You are viewing a plain text version of this content. The canonical link for it is here.
Posted to commits@spark.apache.org by yh...@apache.org on 2016/03/23 20:13:41 UTC

spark git commit: [SPARK-14015][SQL] Support TimestampType in vectorized parquet reader

Repository: spark
Updated Branches:
  refs/heads/master 02d9c352c -> 0a64294fc


[SPARK-14015][SQL] Support TimestampType in vectorized parquet reader

## What changes were proposed in this pull request?

This PR adds support for TimestampType in the vectorized parquet reader

## How was this patch tested?

1. `VectorizedColumnReader` initially had a gating condition on `primitiveType.getPrimitiveTypeName() == PrimitiveType.PrimitiveTypeName.INT96)` that made us fall back on parquet-mr for handling timestamps.
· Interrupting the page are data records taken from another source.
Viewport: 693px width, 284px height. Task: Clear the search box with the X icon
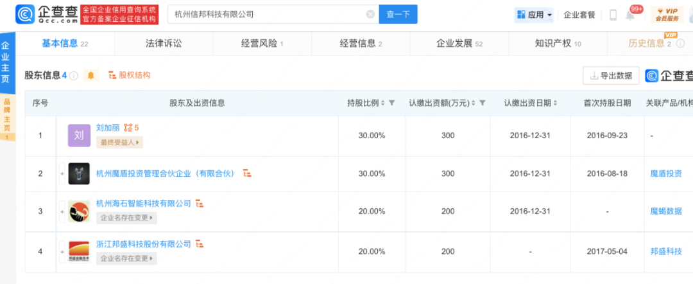370,14
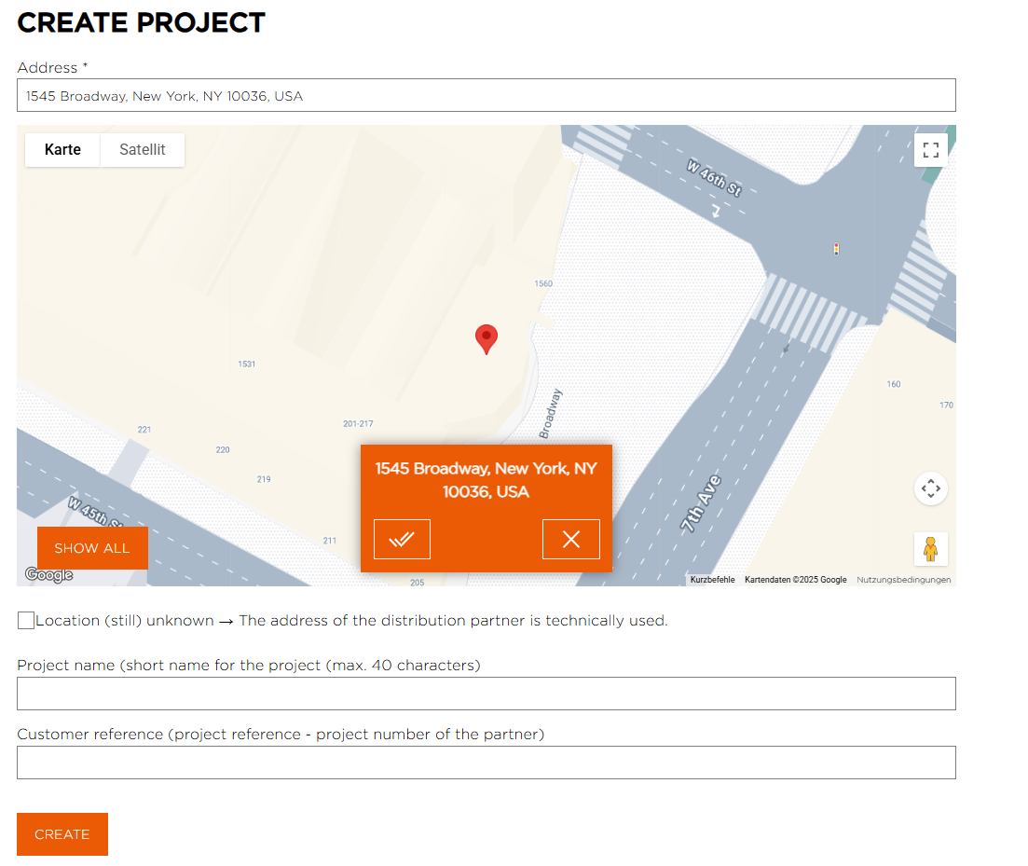The width and height of the screenshot is (1028, 866).
Task: Click into the Project name field
Action: pos(486,694)
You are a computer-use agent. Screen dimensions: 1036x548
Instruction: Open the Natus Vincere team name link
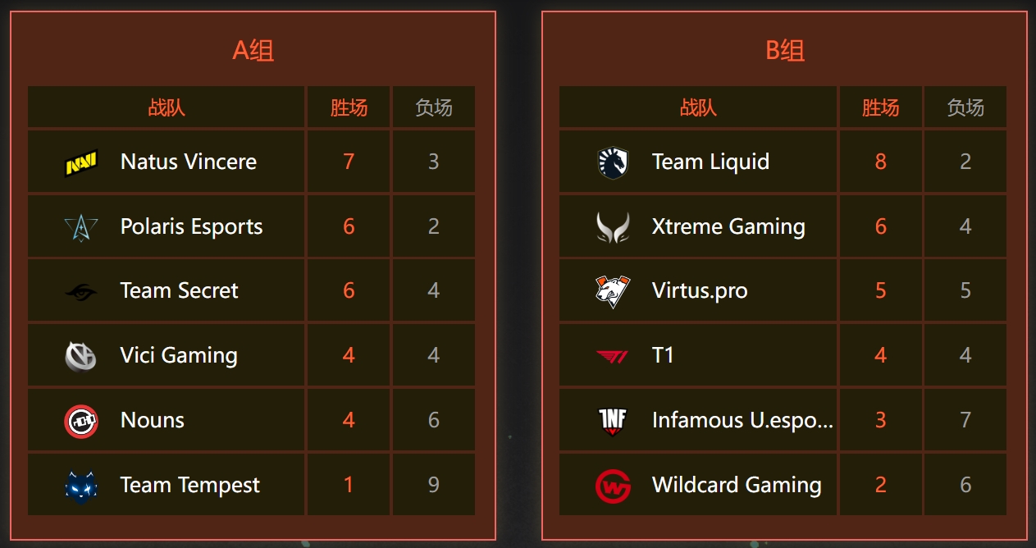click(x=189, y=162)
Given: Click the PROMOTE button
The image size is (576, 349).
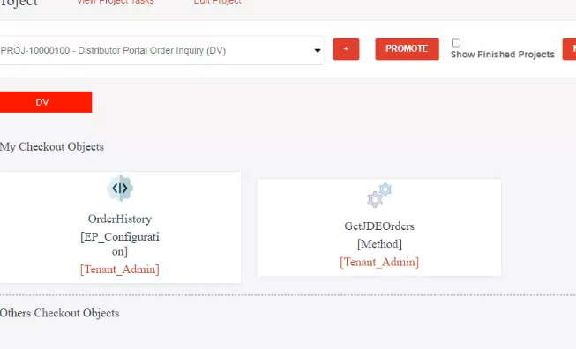Looking at the screenshot, I should 407,48.
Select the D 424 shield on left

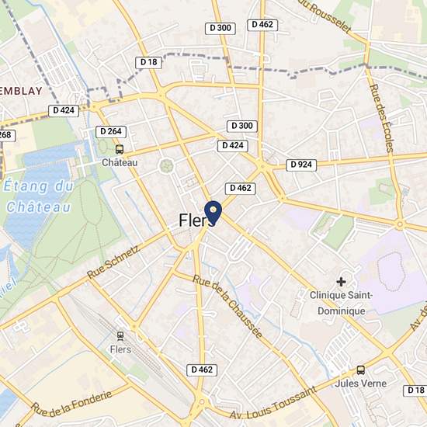pos(64,111)
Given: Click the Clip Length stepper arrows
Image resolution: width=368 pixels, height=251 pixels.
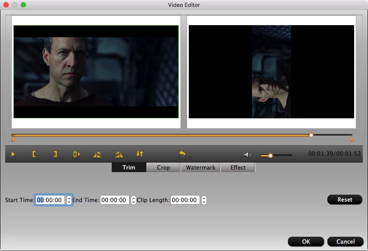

This condition is now removed.
2. The `ParquetHadoopFsRelationSuite` (that tests for all supported hive types -- including `TimestampType`) fails when the gating condition is removed (https://github.com/apache/spark/pull/11808) and should now pass with this change. Similarly, the `ParquetHiveCompatibilitySuite.SPARK-10177 timestamp` test that fails when the gating condition is removed, should now pass as well.
3.  Added tests in `HadoopFsRelationTest` that test both the dictionary encoded and non-encoded versions across all supported datatypes.

Author: Sameer Agarwal <sa...@databricks.com>

Closes #11882 from sameeragarwal/timestamp-parquet.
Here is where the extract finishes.